Source excerpt
A Fish Named Maine - Dispatches from Maine

During November and December of 1936, just days after Franklin Delano Roosevelt was reelected to his second term as President of the United States, he set off on an extended “Good Neighbor Tour” to South America, visiting Brazil, Uruguay and Argentina where he also attended the Pan American Conference in Buenos Aires.  It was the first foreign visit ever by a sitting US president.

There was no Air Force One back in those days and FDR traveled on board the Portland class cruiser USS Indianapolis.  This was not the President’s first voyage on this ship.  Not long after its shakedown cruise in early 1932, the Indianapolis sailed north from its home port at Philadelphia, stopping in Bar Harbor and Eastport, in Maine, before picking up FDR at his summer home on Campobello Island, in Canada.  (FDR was also the first and only president to reside part of the year in a foreign country.)  From there the ship and its honored guest traveled to the Naval Academy in Annapolis, Maryland.  Thereafter the President would frequently use the Indianapolis as his “Ship of State.”

Data shown
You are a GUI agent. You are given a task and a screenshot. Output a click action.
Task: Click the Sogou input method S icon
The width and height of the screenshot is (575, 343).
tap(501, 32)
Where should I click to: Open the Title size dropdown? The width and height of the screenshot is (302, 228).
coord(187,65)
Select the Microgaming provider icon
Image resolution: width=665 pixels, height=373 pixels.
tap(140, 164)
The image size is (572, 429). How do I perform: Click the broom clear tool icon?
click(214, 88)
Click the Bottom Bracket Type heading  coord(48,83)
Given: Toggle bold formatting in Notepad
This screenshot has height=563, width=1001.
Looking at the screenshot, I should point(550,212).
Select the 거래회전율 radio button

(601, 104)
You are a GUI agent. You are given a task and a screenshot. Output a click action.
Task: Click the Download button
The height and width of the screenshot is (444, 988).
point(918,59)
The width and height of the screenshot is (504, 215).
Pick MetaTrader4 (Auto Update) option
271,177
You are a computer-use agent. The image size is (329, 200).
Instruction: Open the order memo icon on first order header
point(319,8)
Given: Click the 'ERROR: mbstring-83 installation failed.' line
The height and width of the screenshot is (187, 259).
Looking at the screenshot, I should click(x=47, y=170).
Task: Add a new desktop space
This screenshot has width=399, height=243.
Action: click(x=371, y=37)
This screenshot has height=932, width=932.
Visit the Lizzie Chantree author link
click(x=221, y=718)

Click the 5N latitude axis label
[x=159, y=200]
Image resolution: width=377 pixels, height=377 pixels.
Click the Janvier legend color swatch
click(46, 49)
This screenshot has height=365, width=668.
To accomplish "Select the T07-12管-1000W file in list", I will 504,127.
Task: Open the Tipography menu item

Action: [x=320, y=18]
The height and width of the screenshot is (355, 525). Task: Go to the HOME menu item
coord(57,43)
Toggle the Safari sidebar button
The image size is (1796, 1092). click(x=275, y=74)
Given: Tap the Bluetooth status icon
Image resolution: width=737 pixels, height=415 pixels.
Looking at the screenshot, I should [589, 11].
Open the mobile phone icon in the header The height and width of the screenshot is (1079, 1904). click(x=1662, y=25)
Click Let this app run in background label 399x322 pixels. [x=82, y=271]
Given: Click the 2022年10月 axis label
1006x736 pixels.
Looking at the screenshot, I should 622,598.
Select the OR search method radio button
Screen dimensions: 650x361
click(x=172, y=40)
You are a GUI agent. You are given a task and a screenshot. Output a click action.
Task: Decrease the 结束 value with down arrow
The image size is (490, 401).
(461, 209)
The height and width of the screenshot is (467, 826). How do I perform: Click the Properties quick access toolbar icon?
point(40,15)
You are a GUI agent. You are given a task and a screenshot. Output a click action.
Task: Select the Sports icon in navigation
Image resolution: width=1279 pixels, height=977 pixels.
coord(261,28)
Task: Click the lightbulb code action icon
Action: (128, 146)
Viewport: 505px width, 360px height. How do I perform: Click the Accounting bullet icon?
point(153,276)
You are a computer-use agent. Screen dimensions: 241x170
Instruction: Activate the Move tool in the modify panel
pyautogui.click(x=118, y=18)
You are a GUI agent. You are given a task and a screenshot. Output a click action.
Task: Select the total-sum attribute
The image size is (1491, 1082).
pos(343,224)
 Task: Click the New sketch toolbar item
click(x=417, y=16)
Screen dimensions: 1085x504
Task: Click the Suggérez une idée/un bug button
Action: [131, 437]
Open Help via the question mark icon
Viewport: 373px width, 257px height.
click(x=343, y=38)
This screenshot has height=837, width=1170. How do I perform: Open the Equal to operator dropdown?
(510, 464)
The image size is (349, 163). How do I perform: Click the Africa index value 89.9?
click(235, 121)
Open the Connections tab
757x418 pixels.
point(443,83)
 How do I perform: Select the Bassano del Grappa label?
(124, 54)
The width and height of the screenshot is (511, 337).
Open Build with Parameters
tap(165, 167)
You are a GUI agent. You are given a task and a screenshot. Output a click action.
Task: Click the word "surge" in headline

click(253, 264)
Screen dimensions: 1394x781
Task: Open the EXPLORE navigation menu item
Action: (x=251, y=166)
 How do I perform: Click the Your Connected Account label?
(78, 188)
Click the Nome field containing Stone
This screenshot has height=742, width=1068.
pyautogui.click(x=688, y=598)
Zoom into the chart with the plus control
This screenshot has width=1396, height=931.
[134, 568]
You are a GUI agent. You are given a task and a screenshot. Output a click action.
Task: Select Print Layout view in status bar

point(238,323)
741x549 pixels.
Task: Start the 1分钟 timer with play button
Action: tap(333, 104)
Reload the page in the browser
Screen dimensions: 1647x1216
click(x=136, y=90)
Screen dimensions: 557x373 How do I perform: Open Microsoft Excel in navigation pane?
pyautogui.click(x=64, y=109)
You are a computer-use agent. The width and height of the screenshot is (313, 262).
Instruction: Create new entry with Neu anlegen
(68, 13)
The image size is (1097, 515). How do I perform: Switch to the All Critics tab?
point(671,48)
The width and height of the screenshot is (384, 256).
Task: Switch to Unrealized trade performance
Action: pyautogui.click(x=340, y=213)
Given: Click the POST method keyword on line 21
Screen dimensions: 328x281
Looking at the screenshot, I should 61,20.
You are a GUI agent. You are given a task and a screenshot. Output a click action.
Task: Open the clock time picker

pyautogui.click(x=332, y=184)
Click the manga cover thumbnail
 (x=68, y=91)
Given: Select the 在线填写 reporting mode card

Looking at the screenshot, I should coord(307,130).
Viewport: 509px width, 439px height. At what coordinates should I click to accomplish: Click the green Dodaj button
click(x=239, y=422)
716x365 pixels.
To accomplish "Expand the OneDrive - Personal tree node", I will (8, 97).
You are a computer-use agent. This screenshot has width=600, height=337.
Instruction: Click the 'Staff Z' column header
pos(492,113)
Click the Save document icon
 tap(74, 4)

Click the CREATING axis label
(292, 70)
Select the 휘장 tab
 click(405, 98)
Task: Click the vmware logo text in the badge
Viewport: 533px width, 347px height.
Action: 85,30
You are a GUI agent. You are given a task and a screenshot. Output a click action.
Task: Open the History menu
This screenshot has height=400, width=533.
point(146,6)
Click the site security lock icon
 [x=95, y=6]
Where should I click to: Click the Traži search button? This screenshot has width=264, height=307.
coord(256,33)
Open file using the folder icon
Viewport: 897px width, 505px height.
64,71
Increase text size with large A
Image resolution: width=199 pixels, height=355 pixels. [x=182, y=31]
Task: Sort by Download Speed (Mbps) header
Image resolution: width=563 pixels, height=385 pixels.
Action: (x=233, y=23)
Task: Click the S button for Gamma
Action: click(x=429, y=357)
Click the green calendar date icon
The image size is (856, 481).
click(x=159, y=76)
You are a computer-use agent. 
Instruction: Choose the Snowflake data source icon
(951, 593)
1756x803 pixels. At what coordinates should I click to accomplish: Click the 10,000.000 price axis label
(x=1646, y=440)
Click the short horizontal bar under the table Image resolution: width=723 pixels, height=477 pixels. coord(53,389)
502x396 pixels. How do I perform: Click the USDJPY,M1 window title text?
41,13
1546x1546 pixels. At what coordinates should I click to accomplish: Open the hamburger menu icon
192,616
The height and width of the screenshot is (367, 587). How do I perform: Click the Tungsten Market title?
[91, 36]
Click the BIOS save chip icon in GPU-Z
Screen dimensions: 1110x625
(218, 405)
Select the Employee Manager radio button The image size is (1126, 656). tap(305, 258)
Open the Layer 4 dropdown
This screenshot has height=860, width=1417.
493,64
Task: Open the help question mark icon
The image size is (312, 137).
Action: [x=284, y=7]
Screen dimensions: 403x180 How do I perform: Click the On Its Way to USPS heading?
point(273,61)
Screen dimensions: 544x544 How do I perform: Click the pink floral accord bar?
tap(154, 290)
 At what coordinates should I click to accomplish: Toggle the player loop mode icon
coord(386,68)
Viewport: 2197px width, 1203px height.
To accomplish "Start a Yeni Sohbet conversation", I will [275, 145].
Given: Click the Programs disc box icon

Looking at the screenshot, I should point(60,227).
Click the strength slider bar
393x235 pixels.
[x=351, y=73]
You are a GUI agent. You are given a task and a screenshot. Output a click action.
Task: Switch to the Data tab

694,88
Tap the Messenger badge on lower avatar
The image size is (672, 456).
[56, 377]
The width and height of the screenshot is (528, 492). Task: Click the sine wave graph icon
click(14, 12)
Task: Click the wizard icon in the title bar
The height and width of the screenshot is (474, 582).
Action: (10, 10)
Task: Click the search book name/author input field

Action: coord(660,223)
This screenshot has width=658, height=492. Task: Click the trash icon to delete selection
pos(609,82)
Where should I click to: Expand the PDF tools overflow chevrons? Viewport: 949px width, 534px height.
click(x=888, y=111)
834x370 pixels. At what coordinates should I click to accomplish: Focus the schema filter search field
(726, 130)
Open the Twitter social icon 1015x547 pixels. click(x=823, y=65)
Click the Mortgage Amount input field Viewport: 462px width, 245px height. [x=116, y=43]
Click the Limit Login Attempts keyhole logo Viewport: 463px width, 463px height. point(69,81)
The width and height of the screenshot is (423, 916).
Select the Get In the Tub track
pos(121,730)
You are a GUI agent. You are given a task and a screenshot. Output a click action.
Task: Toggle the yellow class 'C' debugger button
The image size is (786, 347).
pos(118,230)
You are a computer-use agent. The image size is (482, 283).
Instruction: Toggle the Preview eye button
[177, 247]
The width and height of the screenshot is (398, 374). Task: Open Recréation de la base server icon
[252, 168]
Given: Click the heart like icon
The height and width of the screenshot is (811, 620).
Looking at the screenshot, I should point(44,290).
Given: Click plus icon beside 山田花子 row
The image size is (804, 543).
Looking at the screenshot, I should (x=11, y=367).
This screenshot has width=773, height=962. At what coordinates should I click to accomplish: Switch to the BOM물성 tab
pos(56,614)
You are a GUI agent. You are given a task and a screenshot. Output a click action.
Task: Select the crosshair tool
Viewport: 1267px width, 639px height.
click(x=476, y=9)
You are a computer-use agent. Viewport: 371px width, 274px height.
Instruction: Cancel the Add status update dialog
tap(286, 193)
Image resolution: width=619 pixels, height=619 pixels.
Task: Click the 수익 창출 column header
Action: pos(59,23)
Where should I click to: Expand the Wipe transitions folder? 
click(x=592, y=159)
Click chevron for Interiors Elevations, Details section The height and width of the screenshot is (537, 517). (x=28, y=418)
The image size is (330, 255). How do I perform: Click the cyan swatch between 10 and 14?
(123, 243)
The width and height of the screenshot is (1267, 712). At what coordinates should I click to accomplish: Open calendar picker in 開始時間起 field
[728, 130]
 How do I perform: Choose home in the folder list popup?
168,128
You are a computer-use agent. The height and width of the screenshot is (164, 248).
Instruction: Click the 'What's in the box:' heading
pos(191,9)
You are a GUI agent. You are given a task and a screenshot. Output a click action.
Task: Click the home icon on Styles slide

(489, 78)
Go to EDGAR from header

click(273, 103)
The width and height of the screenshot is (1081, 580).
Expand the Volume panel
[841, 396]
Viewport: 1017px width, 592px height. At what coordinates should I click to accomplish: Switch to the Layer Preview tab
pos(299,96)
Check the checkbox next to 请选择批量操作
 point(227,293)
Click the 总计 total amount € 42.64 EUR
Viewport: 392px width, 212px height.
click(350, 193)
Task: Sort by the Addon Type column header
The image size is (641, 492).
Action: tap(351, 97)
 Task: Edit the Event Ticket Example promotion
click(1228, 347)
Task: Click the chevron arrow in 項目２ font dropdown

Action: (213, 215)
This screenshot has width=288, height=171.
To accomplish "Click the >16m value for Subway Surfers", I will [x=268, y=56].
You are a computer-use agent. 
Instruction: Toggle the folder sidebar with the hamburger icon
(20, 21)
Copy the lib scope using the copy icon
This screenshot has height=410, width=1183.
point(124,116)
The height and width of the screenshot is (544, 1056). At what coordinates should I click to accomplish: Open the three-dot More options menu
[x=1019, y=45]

Written problem 1
From the excerpt about Roosevelt and the USS Indianapolis, return the passage that begins at the words "A Fish Named" and stops after the words "sitting US president.". Copy it verbatim.
Written problem 2
Answer these questions from the excerpt about Roosevelt and the USS Indianapolis:
(a) Which countries did Roosevelt visit on his "Good Neighbor Tour"?
(b) Which ship carried him on that trip?
(c) What was the ship's home port?

Task result 1
A Fish Named Maine - Dispatches from Maine

During November and December of 1936, just days after Franklin Delano Roosevelt was reelected to his second term as President of the United States, he set off on an extended “Good Neighbor Tour” to South America, visiting Brazil, Uruguay and Argentina where he also attended the Pan American Conference in Buenos Aires.  It was the first foreign visit ever by a sitting US president.

Task result 2
(a) Brazil, Uruguay and Argentina
(b) The Portland class cruiser USS Indianapolis
(c) Philadelphia